The 105-day budget impasse happened during the last regular session of the 17th Congress, which was marred by infighting among members of the ruling coalition and a chaotic change in the speakership from Pantaleon Alvarez to Gloria Arroyo. There was also a feud between contingents from the Senate and the House of Representatives at the bicameral conference committee, further delaying the reconciliation of conflicting GAA provisions.

All those problems are now things of the past in the 18th Congress, which was able to pass the 2020 GAA before Christmas last year, and promises to finalize the 2021 national budget by the end of this month. Some quarters attribute this to the proactive young guns under the leadership of House Speaker Alan Peter Cayetano, who set the pace among his peers by working even on weekends and holidays.

Many congressmen in the current legislature belong to a younger generation that seems to be more productive with fresh perspectives on politics. The usual grandstanding by “trapos” or traditional politicians has been reduced in the virtual public hearings conducted via videoconferencing.

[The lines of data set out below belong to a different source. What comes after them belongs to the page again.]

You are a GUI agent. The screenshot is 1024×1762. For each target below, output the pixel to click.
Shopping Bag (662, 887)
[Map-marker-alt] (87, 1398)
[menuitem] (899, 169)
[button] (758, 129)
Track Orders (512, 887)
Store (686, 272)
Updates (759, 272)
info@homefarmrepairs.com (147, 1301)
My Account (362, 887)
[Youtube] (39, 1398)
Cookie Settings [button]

When a global health emergency was declared by the World Health Organization, Cayetano immediately formed the Defeat COVID-19 Committee to jumpstart the government’s pandemic response, including the social amelioration program under the “Bayanihan 1” law which was passed in record time during a special joint session of Congress last March.

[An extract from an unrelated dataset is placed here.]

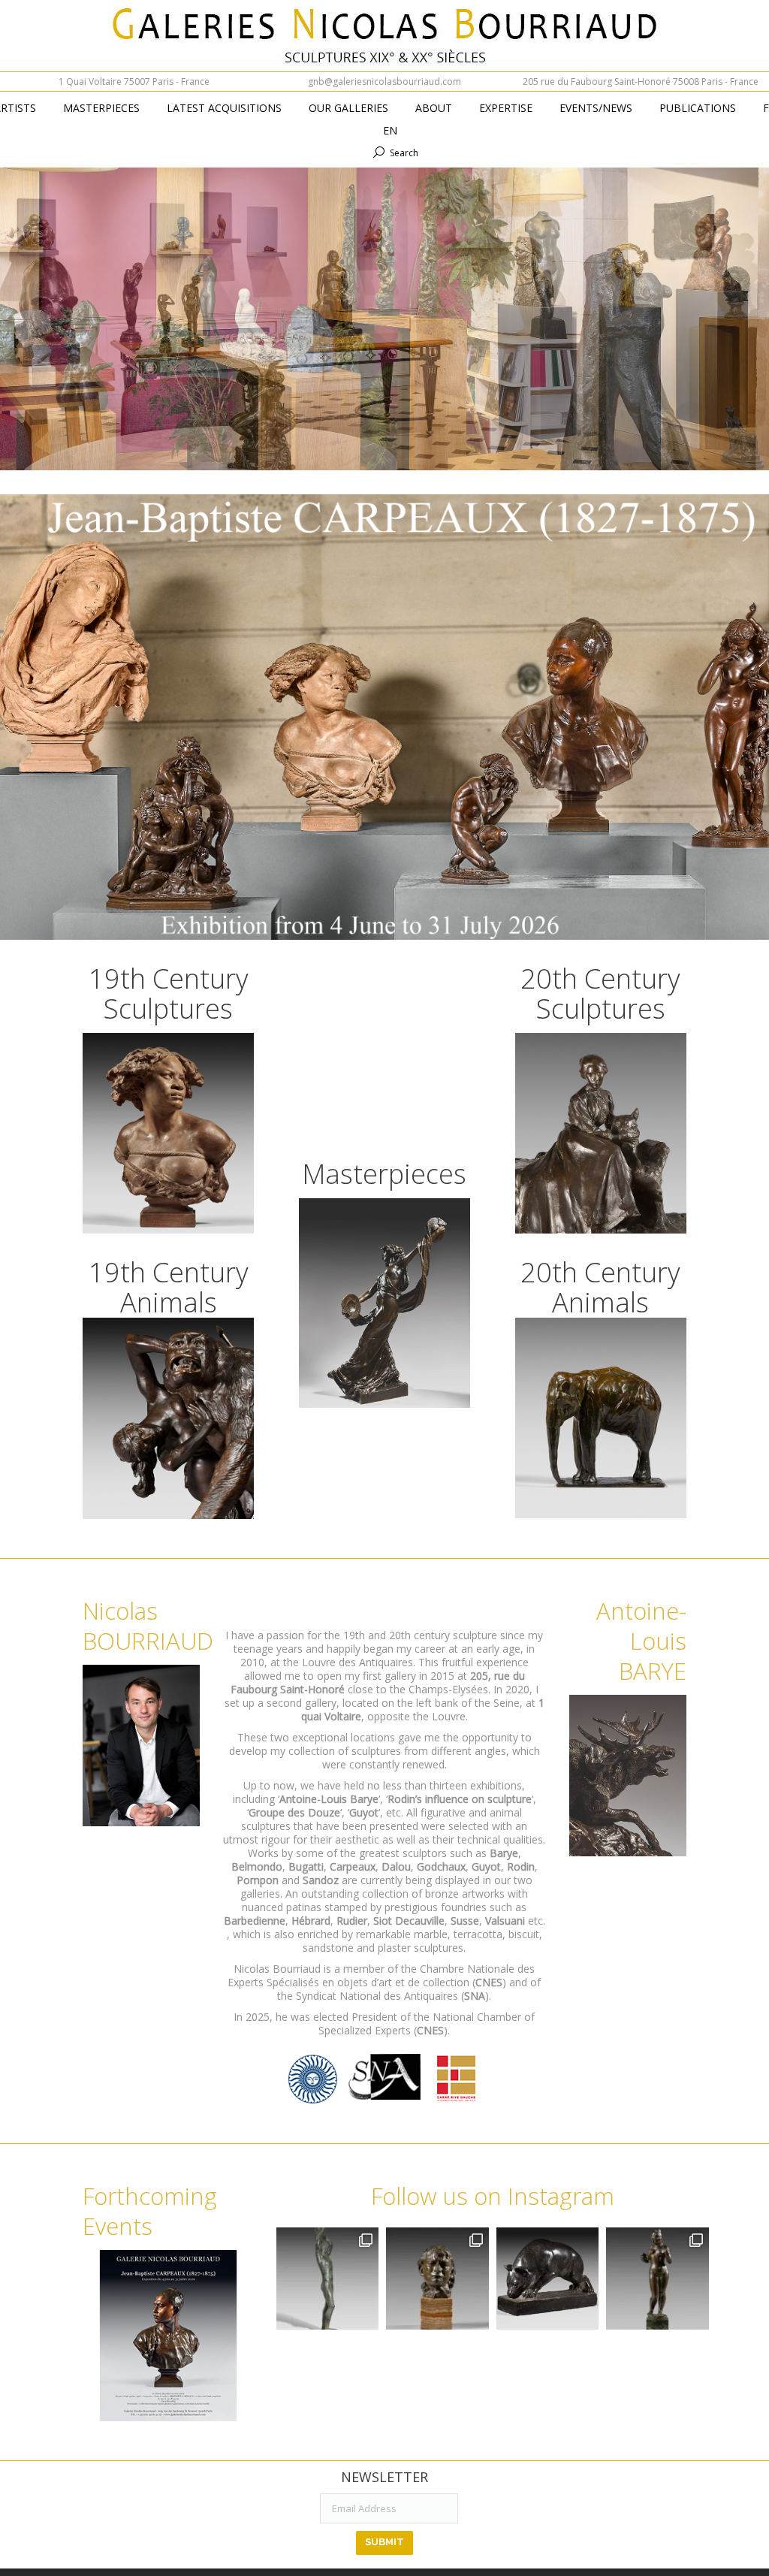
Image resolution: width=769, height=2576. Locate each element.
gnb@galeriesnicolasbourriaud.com (384, 81)
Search (404, 152)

After the eruption of Taal Volcano last January, the House leadership acted swiftly to develop a rehabilitation plan for affected communities in Cavite, Laguna, and Batangas. In both the Taal and COVID-19 disasters, their senatorial counterparts moved belatedly in terms of parallel efforts. For instance, the Senate only convened as a “committee of the whole” in May, when the upper chamber started marathon hearings on the public health and economic crises.

But the most apparent change can be observed in the partnership between the country’s economic team and the so-called “House of the People” when it comes to the tax reform agenda of the administration. All pending taxation measures have been passed by the lower house such as the Corporate Recovery and Tax Incentives for Enterprises Act or CREATE; the Passive Income and Financial Intermediaries Act or PIFITA; and the Real Property Valuation Act. In contrast, the Senate has not approved any of these proposed bills despite President Rodrigo Duterte’s appeal to Congress during his last 2019 and 2020 State of the Nation addresses.

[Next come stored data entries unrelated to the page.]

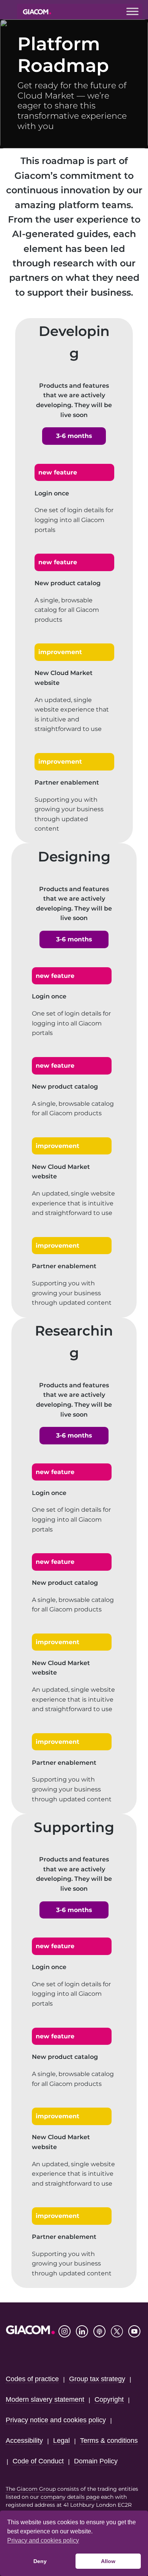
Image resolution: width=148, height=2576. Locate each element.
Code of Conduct (38, 2461)
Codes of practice (32, 2379)
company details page (70, 2496)
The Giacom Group (31, 2488)
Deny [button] (40, 2561)
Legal (61, 2440)
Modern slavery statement (45, 2399)
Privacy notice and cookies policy (56, 2420)
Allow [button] (108, 2561)
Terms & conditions (109, 2440)
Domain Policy (96, 2461)
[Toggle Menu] (132, 11)
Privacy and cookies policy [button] (43, 2540)
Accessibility (24, 2440)
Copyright (109, 2399)
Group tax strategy (97, 2379)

CREATE has been endorsed by former Department of Finance (DOF) secretaries, major business organizations, and noted economists. Yet the senators have not voted on the measure, which the DOF said would provide the private sector its largest stimulus package to help businesses survive the economic fallout from the pandemic. Quite puzzling, too, why the Senate does not have a sense of urgency in passing this bill requiring no appropriation at all.

Noticeably in the consolidated version of the “Bayanihan 2” law, the bicameral body adopted a significant number of House-proposed provisions. Among them are the creation of a national online electronic application system accessible to every citizen in each local government unit for contact tracing purposes; 60-day grace period for the payment of loans; two-year exemption from compulsory notification for mergers and acquisitions with transaction values below P50 billion; removal of the initial public offering tax; and issuance of guidelines on the establishment of isolation and quarantine facilities by private enterprises.

More importantly, the country will no longer operate on another reenacted budget like in the first quarter of 2019 that not only stalled infrastructure projects and dampened GDP growth, but also set back the government’s poverty reduction program and failed to lift nearly half a million Filipinos out of poverty based on estimates from the National Economic and Development Authority.